Hayes, the Modesto native and former Houston Rocket “big man” (all 6’6 of him) signed a deal with the Kings which will result in a 4 year, $21.3 million dollar contract. Initial reports claimed the Kings had used their mid-level exception however, that was later found to be untrue.
As for Thornton, it was initially announced that Marcus was re-signed to a 4 year, $33 (or 31, depending on who you ask) million dollar deal but moments later, Sam Amick confirmed that there was a “snag” in the initial deal – which was later confirmed by Thornton’s agent Tony Dutt. However, Dutt made it clear that the snag would get ironed out and would not alter Thornton’s return to Sacramento.
*edit, Thornton’s original reported deal with 5 years, $40 million – official contract is now the 4 year, $33 million – deal is now signed*
So….time to break it down? Oh yeah.
Let’s start with Hayes, who, from an on-court perspective is a solid signing. Many point to Hayes’ 6’6 frame and question his ability to play a productive center or power forward, but as we all know – size doesn’t make up the fight of the dog. You’d be hard pressed to find a harder working, more gritty, rough neck player in the league outside of Hayes. He’s a high quality defender (one of the best big man defenders in the league) and could easily be considered one of the better passing big men in the NBA. If you’re expecting the shot blocking ability of a Samuel Dalembert, you’re setting yourself up for disappointment but despite his ineffectiveness for blocking shots, Hayes’ long arms and physical play will alter shots on the defensive end – which in my opinion is just as effective. Another solid addition when it comes to Hayes is his ability to be effective on offense without the ball, something this team desperately needs considering the lack of Indians to Chiefs. Hayes wont do much more than a few garbage buckets and a couple short jumpers a game on offense when it comes to scoring, but his top notch passing ability will do wonders to spread out the Kings’ offense, especially when paired with DeMarcus Cousins who’s already on his way to being a top big man passer.
As for Thornton (who’s expected to be re-signed shortly once the snag in the deal is fixed), it’s hard to find fault in the move. Granted, as I’ve mentioned before, there is some risk in paying Thornton the money they did for two plus months of elite play, but you’re going to find risk in almost any scenario outside of a superstar. At an 8 million per year average, I wouldn’t call it cheap but I also wouldn’t call it excessive assuming the Thornton we saw in the final 30 games (and in his rookie year) is the Thornton you’re getting.

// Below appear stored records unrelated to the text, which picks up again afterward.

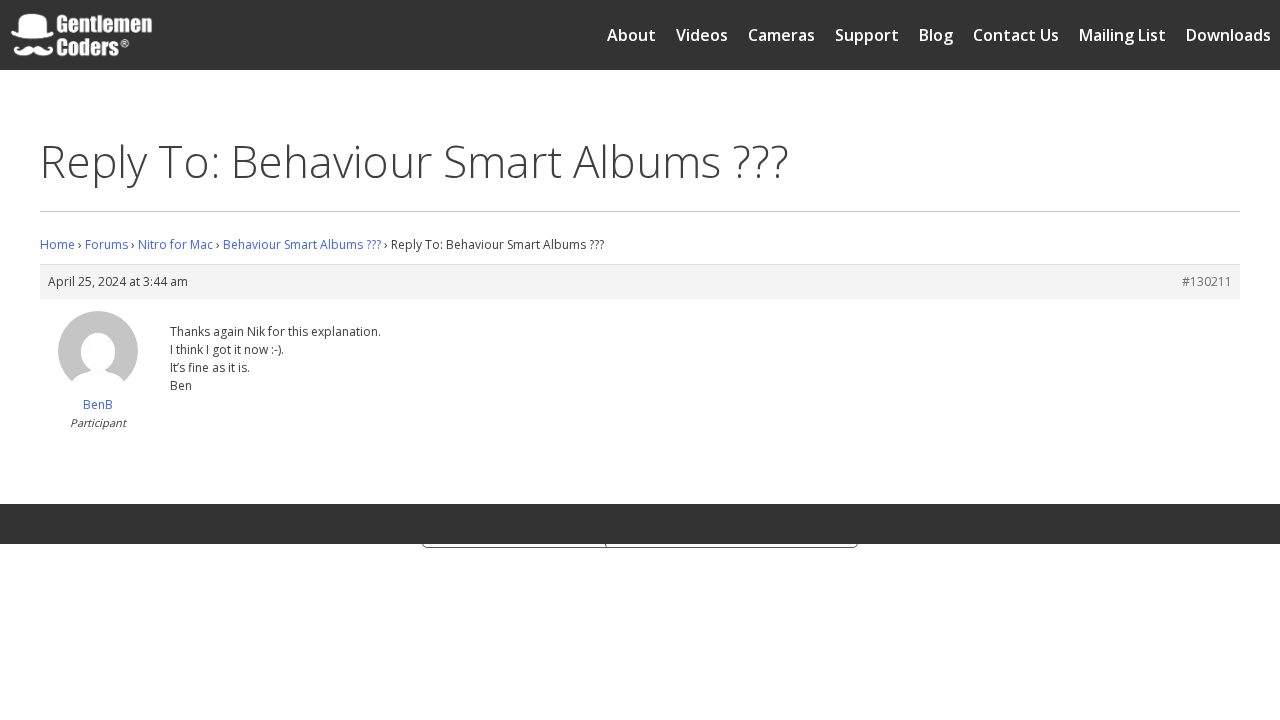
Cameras (781, 35)
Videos (702, 35)
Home (57, 244)
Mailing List (1122, 35)
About (631, 35)
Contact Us (1016, 35)
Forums (106, 244)
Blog (936, 35)
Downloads (1228, 35)
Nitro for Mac (175, 244)
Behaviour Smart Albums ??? (302, 244)
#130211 (1207, 281)
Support (867, 35)
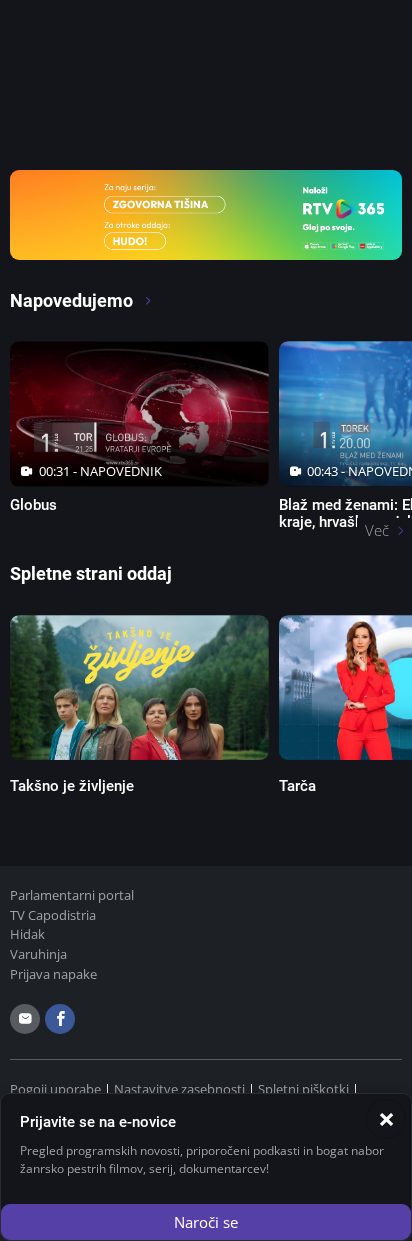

In that case, it’s almost an underpay – but I expect a slight regression on the numbers with an improved Cousins and a healthy Evans. Even so, getting Thornton back on a reasonable contract can’t be frowned upon for the Kings.
Overall, the Kings did well in both scenarios. Did they overpay both Hayes and Thornton? In a way, yes – but it was required. There were multiple teams in on Hayes, a handful who were better than the Kings and the same can be said for Thornton. Sure, the Kings could have low-balled Hayes and Thornton – maybe swing for more acceptable contracts (let’s say 3/15 for Hayes, 4/28 for Thornton) but chances are, neither are wearing purple and black if those are the best offers the Kings could present. Is losing Hayes and Thornton worth the additional five to seven million it cost to get them signed away as opposed to potentially losing one, more likely both to other bids? I certainly can’t see it. It’s the belly of the beast and the Kings, right or wrong, have to abide by it. In short, the Kings did what they had to do and did it well.
No, the Kings didn’t make the big name, name in lights splash many of us had hoped for – but that doesn’t mean some blue collar signings wont be just as effective, if not more when all is said and done.